This guy on the other hand does a somersault on impact. It looks like he was probably pretty heavy on the brakes.
That's (getting flipped over the handlebars) EXACTLY what I foresaw was going to happen when I broadsided the deer at very high speed, in my first deer/bike incident.
Thankfully (for my survival) I somehow had the fortitude to make a last moment split-second decision to get my body low and back on the bike, brace myself, get totally back off the brakes, and well into the throttle just before the moment of impact. The intent (and outcome) was to use the bike's larger mass and kinetic energy to act like a battering ram to plow as much of the deer's mass out of the way as possible .... before my body reached it.
I'm 100% sure that those actions are what minimized the damage to the bike, enabled it to stay upright for quite some distance past the point of impact, and most importantly survive as the outcome from that horrific high-speed collision moment.

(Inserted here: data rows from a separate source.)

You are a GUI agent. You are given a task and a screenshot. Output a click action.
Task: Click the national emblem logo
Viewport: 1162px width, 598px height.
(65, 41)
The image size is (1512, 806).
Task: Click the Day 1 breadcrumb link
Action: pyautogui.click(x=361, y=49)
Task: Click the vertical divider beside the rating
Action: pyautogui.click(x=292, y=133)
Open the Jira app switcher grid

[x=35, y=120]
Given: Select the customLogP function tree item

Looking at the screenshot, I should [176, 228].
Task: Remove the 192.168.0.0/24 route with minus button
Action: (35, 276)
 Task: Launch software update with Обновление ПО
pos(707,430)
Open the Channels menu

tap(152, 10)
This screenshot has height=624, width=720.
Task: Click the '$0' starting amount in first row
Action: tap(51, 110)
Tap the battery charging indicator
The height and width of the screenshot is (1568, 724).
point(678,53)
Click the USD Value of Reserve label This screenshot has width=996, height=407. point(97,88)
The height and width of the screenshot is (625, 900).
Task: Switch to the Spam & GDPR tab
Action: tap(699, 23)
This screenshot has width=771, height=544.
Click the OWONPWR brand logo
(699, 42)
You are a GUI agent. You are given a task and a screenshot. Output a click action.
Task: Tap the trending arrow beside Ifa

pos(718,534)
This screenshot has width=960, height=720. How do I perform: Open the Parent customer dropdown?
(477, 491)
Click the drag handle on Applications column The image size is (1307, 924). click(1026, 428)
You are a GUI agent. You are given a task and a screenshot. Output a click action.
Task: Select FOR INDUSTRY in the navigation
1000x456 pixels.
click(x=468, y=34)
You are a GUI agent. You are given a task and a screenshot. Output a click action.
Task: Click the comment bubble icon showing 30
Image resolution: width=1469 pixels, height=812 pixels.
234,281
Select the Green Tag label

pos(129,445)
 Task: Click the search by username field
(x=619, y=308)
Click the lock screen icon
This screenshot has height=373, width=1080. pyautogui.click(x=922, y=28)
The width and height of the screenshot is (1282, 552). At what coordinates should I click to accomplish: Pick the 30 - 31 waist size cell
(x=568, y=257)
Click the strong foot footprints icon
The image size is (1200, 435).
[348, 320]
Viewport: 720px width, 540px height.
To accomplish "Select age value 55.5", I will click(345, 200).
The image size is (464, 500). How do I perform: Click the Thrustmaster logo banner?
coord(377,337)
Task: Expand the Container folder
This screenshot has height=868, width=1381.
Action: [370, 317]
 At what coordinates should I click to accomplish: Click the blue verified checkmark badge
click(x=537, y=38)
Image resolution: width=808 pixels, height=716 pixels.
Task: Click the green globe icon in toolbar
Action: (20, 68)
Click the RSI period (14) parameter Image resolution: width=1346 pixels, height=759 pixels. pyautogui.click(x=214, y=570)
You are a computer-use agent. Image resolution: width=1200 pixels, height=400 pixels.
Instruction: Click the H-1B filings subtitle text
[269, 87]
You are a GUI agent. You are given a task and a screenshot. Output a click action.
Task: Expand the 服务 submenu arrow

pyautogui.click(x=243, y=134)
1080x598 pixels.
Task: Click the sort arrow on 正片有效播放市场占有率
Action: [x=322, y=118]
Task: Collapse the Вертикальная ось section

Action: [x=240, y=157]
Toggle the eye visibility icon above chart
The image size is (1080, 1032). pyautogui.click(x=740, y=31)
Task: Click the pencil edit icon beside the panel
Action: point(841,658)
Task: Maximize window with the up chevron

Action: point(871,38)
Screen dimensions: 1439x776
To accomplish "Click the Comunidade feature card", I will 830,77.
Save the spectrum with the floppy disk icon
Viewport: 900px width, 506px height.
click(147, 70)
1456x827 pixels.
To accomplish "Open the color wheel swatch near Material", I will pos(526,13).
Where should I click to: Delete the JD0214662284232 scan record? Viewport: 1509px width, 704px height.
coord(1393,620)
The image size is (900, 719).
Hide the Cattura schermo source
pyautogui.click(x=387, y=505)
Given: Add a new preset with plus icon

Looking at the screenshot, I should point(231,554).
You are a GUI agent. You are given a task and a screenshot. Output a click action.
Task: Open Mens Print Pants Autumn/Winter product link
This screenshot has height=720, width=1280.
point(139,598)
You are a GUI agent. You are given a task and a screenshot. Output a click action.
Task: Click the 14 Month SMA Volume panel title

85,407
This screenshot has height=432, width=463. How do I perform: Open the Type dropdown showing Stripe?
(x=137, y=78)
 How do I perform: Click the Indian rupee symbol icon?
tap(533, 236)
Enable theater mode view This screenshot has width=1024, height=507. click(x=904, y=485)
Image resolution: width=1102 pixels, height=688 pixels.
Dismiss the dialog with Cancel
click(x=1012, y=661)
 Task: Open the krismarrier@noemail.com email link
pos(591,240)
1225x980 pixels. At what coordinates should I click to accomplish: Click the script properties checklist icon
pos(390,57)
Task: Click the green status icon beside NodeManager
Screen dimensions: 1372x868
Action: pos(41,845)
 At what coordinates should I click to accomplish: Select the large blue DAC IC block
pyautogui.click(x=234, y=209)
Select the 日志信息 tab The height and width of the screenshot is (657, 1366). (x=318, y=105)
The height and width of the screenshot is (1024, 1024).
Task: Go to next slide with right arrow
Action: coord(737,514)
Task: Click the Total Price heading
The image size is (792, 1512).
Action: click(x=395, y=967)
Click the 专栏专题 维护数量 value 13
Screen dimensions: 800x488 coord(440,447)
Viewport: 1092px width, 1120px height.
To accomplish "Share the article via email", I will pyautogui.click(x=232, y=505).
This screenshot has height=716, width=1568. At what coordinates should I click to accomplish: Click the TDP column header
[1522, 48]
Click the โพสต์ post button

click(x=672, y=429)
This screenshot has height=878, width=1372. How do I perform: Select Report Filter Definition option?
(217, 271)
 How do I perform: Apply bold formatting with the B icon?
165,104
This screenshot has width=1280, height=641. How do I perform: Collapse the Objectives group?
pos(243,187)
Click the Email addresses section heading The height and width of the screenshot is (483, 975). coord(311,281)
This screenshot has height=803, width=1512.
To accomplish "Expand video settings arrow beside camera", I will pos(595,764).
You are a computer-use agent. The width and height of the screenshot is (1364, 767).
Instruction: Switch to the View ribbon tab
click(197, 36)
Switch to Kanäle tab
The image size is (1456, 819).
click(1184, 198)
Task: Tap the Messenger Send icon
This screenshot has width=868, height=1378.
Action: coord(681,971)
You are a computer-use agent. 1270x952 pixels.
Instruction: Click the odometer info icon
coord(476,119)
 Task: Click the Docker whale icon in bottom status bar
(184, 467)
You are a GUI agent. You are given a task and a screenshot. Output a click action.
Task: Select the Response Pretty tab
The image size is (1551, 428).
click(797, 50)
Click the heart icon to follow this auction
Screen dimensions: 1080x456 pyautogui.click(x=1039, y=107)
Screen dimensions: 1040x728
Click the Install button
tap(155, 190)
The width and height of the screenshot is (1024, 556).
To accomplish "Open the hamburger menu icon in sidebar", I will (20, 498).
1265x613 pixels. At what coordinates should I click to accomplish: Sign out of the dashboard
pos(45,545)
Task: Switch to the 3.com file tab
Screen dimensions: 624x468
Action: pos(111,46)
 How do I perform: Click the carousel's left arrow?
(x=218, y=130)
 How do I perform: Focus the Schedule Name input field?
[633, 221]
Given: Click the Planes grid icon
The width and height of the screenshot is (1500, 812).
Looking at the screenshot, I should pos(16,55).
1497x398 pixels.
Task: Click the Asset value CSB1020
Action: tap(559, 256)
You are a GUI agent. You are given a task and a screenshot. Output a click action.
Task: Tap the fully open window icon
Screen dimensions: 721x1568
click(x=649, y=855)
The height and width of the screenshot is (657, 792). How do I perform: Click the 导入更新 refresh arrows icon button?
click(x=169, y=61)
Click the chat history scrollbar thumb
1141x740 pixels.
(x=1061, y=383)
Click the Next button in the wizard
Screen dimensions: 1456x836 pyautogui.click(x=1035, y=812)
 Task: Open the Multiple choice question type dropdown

That versus a normal survival instinct reaction of being off the gas, and/or on the front brake hard trying to keep slowing down all the way to impact. A set of actions that will put the bike into a very vulnerable position in already trying to do a stoppie and pivot back-over-front around the leverage point of the front wheel. That's exactly what appears to have been the cause-n-effect events that occurred in that one video.
Each deer/bike encounter is unique, based on a thousand possible variables that may exist. As such, there's no "one recipe for all" combination of rider actions that can be pulled from a book on how to minimize the negative outcome from all such encounters.
Obviously if there's any combination of actions that will result in avoiding the impact all together, that's the one to take. In a case where conditions exist where it's impossible to avoid the collision, is where the ability to pick the best "first-loser" combination of actions becomes the ultimate challenge!
In the case of a worst-case, high-speed, broadside impact like I was facing in that incident, the combination of steps mentioned above proved from real world experience to be the right formula for survival.